ひとり悦に入ってニコニコしている郁弥、かよは不機嫌な顔で注文を訊いた。

「ウイスキーを」

注文を通したかよは改めて郁弥に訊ねた。

「今日は英治さんはいらっしゃらないんですか?」

すると今度は郁弥が少し不機嫌な顔をした。

「何で皆、僕の顔を見ると同じこと聞くのかな …

兄は、ねえさんの見舞いに行ったんです」


郁弥に姉がいることは初耳だった。

「お姉さん、入院なさってるんですか?」

「もう3年も結核の病棟に …

兄と結婚してすぐに胸を患って」

「結婚?

… 英治さん、結婚なさってたですか?!」


郁弥は何気なく口にしたことが驚愕の事実だった。

「あ、ご存じなかったですか?」

「え、ええ … 」


かよが驚いた後、考え込んでしまったので、郁弥は不安になった。

「かよさん、ひょっとして … 兄のことが好きだったんですか?」

「てっ?!

違いますよ … 好きなのは私じゃなくて … 」


その先はいくら妹でも軽々しく口にはできない。

* * * * * * * * * *

その時、梶原を先頭に仕事を終えた聡文堂の面々が店に入ってきた。

「いらっしゃいませ!」

慌てて出迎えるかよ。

「おう、郁弥君」

梶原が声をかけてきたが、郁弥はかよの話の続きが気になって挨拶も何処か気が入っていなかった。

一番後ろから入ってきたのははなだった。

「あ、郁弥さん ~ ごきげんよう」

かよは慌てて、はなを郁弥から引き離して席に誘導してしまった。

* * * * * * * * * *

その頃、 … 妻の見舞いから村岡印刷に戻った英治は、ひとり薄暗い事務所で活字で組まれたはなの原稿に目をやっていた。

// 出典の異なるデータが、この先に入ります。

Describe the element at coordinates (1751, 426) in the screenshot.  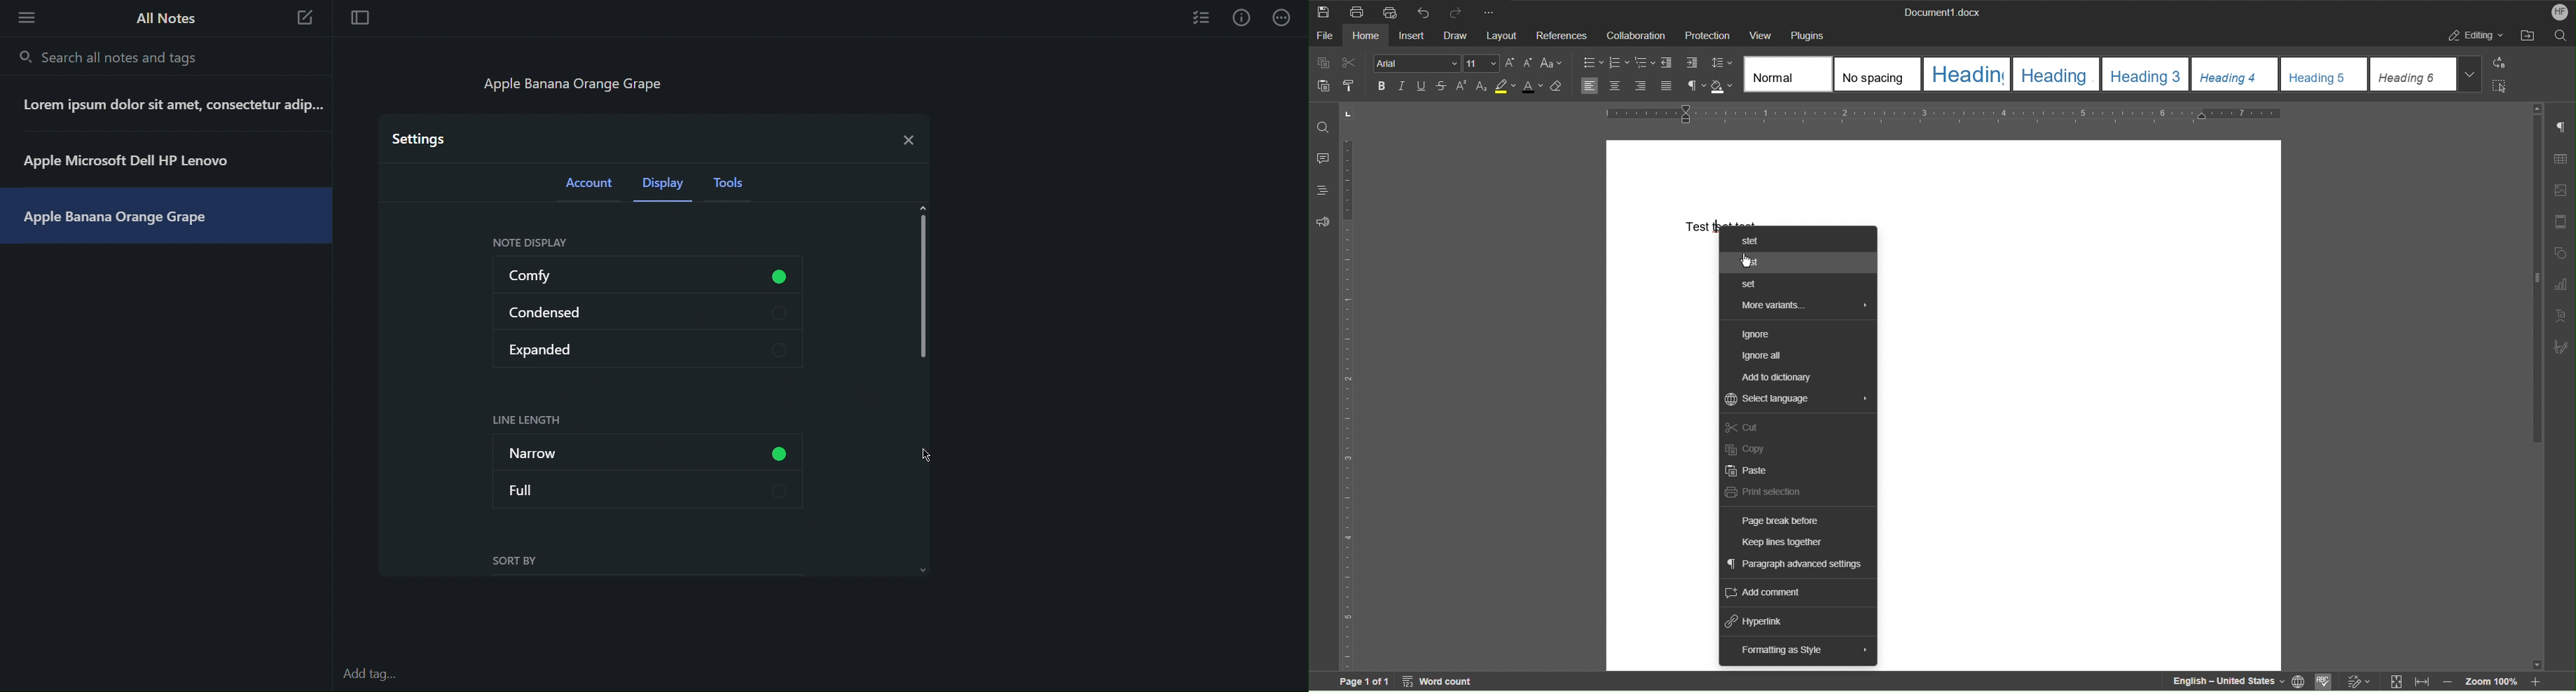
I see `Cut` at that location.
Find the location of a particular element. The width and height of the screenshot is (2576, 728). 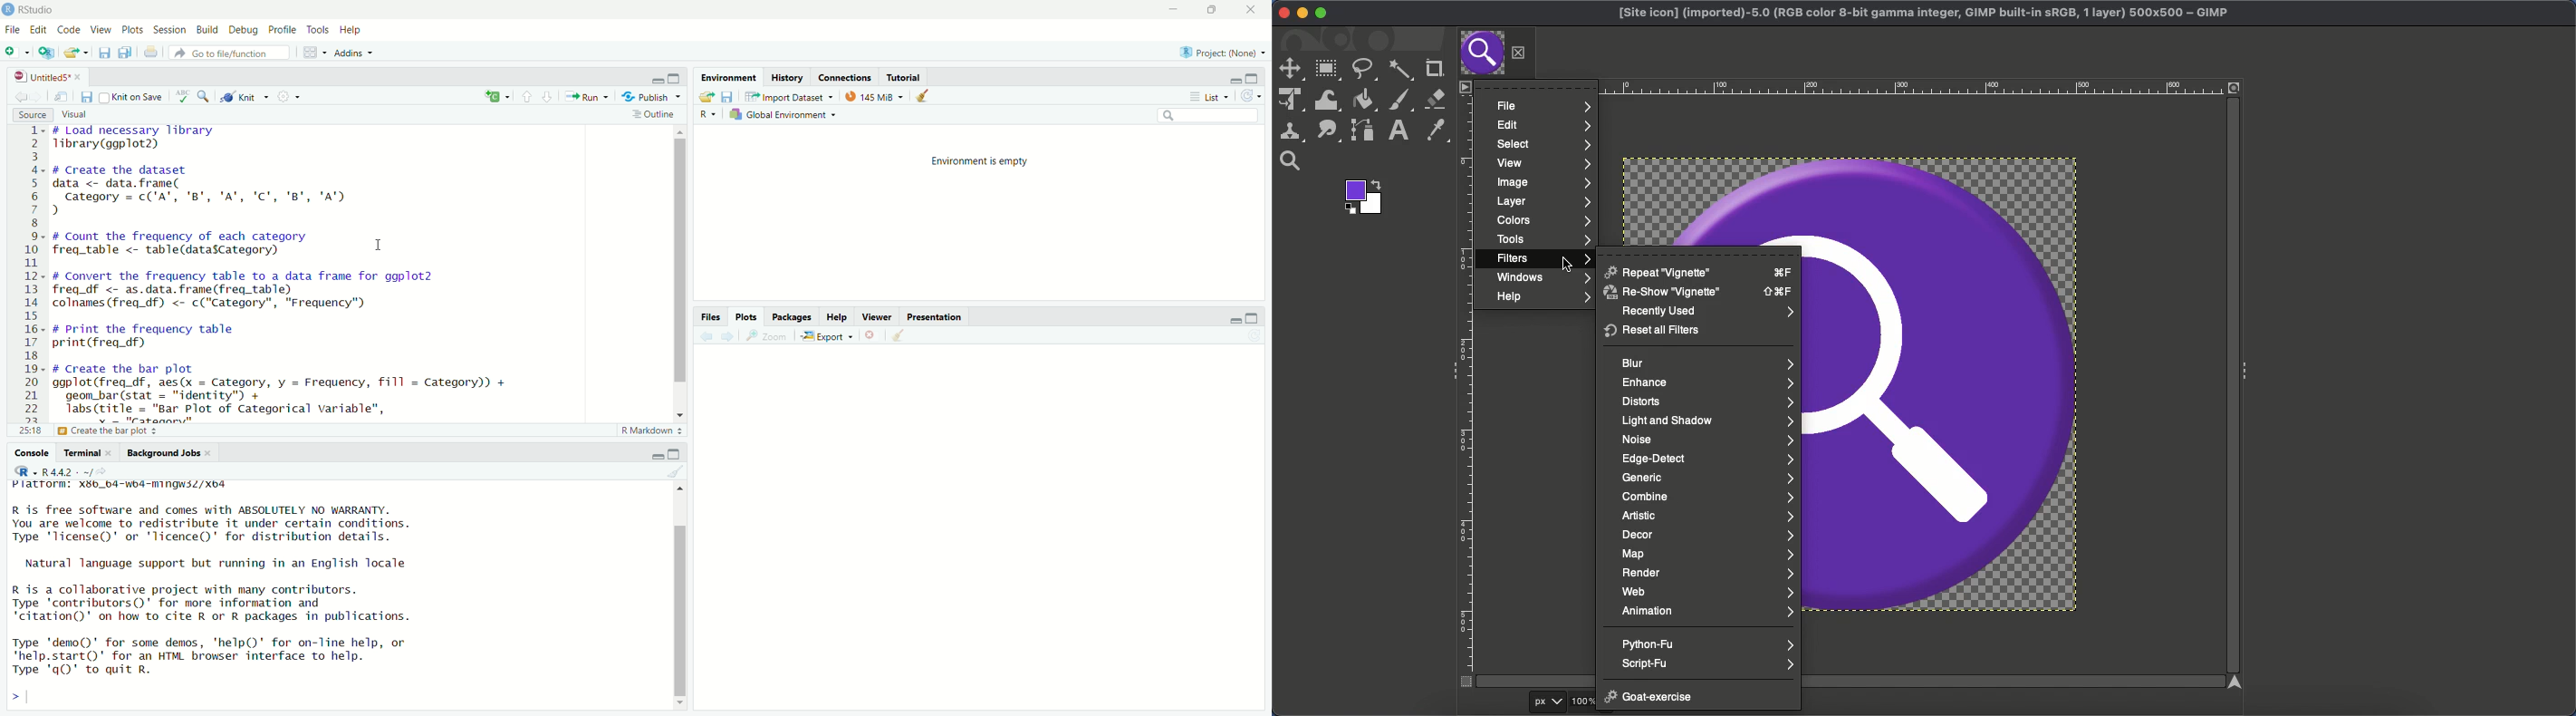

Close is located at coordinates (1519, 53).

そして、おもむろに白紙を取り出すと『王子と乞食』の割り付に取り組みはじめた。

* * * * * * * * * *

「お兄さんが結婚していること、ちょっこし内緒にしていてもらえますか?」

かよは聡文堂の人々に聞こえないよう、声を潜めて郁弥にそっと懇願した。

「ちょっこし?」

「 … 傷つく人がいるので」

「それは、かよさんじゃないんですよね?」


郁弥はもう一度念を押して訊いた。

「違います … とにかく内緒に」

「 … わかりました」


* * * * * * * * * *

「郁弥さん、よかったらこっちにいらっしゃらない?」

亜矢子に声を掛けられた郁弥はテーブルを移って仲間に加わった。

「あっ、『王子と乞食』の原書は郁弥さんからいただいたんです」

はなは皆に打ち明けた。

「そうだったの?」

梶原が呑気に驚いている … この時代、編集者であろうと、翻訳ものに対する著作権という意識がまだ薄かったのだろう。

当然、原作者のマーク・トウェインに許可を得てはいなかったに違いない。

「安東さんの翻訳、兄は仕事を忘れて読みふけっていました」

かよが言う「英治の結婚を知って傷つく人」が、まさかはなだとは思ってもみない郁弥だった。

「 … すごく面白いって」

「それは、原作が素晴らしいからです!」


かよは姉を見て胸が痛んだ。

「はなさんズルいわ ~ 私ももっと頑張らなきゃ!

… 英治さんは何がお好きなの?」


亜矢子が対抗意識をむき出して郁弥に訊ねた。

「あ、兄の好きなものですか?」

「珍獣だよ」


代わりに答えたのは梶原だ。

「ほら、ナマケモノとかさ」

「 … なまけもの?」


亜矢子は首を傾げている。

「変わってますよね」

英治からナマケモノに例えられた本人、はなにとっては … 思い出すだけでつらいことだったが、努めて明るく笑っていた。

< かよは知ってしまったのです。

お姉やんの恋は … 道ならぬ恋だと。